Another tool for delivering test results is patient portals, websites where patients can log in to see their medical records and history. However, fewer than a third of a patients use these portals, and a recent study suggests portals are “not currently designed to present test results to patients in a meaningful way.”

Providing a patient portal is pointless if it’s not updated regularly with the patient’s latest results or if it’s challenging for the patient to navigate.

Recommendations

TJC has several suggestions on how to close the loop on test results, including:

  1. Identify vulnerable workflows.

Find the weak points in the flow of test results and develop fixes and backups.

  1. Establish consistent processes.

Like all patient safety topics, quality necessitates consistency.

  1. Notify patients of life-threatening test results.

Results like these should be verbalized to the patient, with a system in place to ensure that the information was received.

  1. Forward abnormal test results to an alternate responsible provider if results are unacknowledged for a set time.
  2. Send all test results (abnormal or normal) to a backup provider in a timely fashion if the ordering provider is unavailable.

The appropriate timeliness should be based on the significance of the test result.

  1. Optimize your organization’s electronic systems for communicating test results.

You can automate some of the aforementioned processes this way.

  1. Make your patient portal(s) more user-friendly.

Many patients find portals confusing. Sometimes this is because of how they are designed, but sometimes it’s because people don’t have the context to understand their test results. Some issues you can address are:

  • Ensure the portal works on desktop and mobile devices
  • Make the patient’s EHR information accessible on the portal, preferably with real-time clinical notes and test results
  • Explain test results in terms the patient understands
  • Explain what the results mean for the patient, including what steps to take next
  • Improve access to support services that help patients act and follow up on their results
  • Set standards for updating test results on the portal

No matter how good your portal is, TJC warns to never assume patients will use it. Some might be uncomfortable or uncertain of using an online portal, prefer person-to-person contact, or lack regular access to the internet. Portals should especially never be your sole method of communicating abnormal test results—reach out directly to patients when action is needed.

A view from the lab

Dan Scungio, MT(ASCP), SLS, laboratory safety officer for multihospital system Sentara Healthcare in Virginia, and otherwise known as “Dan, the Lab Safety Man,” shares his thoughts on Quick Safety 52.

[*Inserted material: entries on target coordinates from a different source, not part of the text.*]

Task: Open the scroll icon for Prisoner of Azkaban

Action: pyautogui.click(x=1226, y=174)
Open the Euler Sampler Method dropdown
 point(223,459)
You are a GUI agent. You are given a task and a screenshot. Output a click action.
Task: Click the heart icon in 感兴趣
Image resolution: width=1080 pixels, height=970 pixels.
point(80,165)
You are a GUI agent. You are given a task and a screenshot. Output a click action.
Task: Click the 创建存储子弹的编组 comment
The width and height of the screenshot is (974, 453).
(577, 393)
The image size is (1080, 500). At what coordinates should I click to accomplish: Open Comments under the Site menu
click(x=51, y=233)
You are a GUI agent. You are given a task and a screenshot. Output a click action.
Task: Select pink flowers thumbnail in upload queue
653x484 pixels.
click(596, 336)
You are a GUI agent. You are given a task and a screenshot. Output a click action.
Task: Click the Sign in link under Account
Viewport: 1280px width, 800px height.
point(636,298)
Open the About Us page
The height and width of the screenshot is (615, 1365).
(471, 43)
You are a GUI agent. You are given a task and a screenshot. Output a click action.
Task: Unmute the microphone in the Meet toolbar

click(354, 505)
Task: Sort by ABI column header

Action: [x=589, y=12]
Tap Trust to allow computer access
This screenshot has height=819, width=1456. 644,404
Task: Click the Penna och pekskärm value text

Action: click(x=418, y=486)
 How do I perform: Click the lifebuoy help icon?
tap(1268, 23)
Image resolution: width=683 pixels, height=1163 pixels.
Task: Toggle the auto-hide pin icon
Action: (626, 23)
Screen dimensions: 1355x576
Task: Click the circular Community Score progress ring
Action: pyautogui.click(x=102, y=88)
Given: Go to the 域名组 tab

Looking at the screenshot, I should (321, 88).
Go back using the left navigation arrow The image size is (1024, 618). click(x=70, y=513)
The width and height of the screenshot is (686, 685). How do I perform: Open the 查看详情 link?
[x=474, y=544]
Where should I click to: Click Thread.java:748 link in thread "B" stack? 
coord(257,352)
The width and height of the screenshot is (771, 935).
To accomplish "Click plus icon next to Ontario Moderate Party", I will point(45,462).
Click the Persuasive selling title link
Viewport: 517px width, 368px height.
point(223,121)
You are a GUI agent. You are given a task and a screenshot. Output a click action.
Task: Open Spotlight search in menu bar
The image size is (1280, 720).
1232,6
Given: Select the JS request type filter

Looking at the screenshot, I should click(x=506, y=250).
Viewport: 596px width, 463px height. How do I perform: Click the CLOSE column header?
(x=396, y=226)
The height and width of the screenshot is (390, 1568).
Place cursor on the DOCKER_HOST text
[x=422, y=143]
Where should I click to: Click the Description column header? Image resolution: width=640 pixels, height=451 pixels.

“Many labs have much of what is being discussed here in place already and call in critical values (results that need fast action) to physicians or nurses as soon as possible. This can be more difficult for outpatients, especially when offices are closed. If a physician cannot be reached, the situation may be escalated to the lab pathologist. Sometimes they may need to contact the patient directly (which lab staff would never do) and provide instructions to get immediate follow-up or even go to the hospital.

Labs have had to call in critical values for years, and many have specific ways in which they provide information and document the call.

Patient portals are generally not helpful for critical values situations, despite many now providing results to patients fairly quickly. But labs cannot rely on portals as patients may not look for results, may not understand results, and may not follow up.”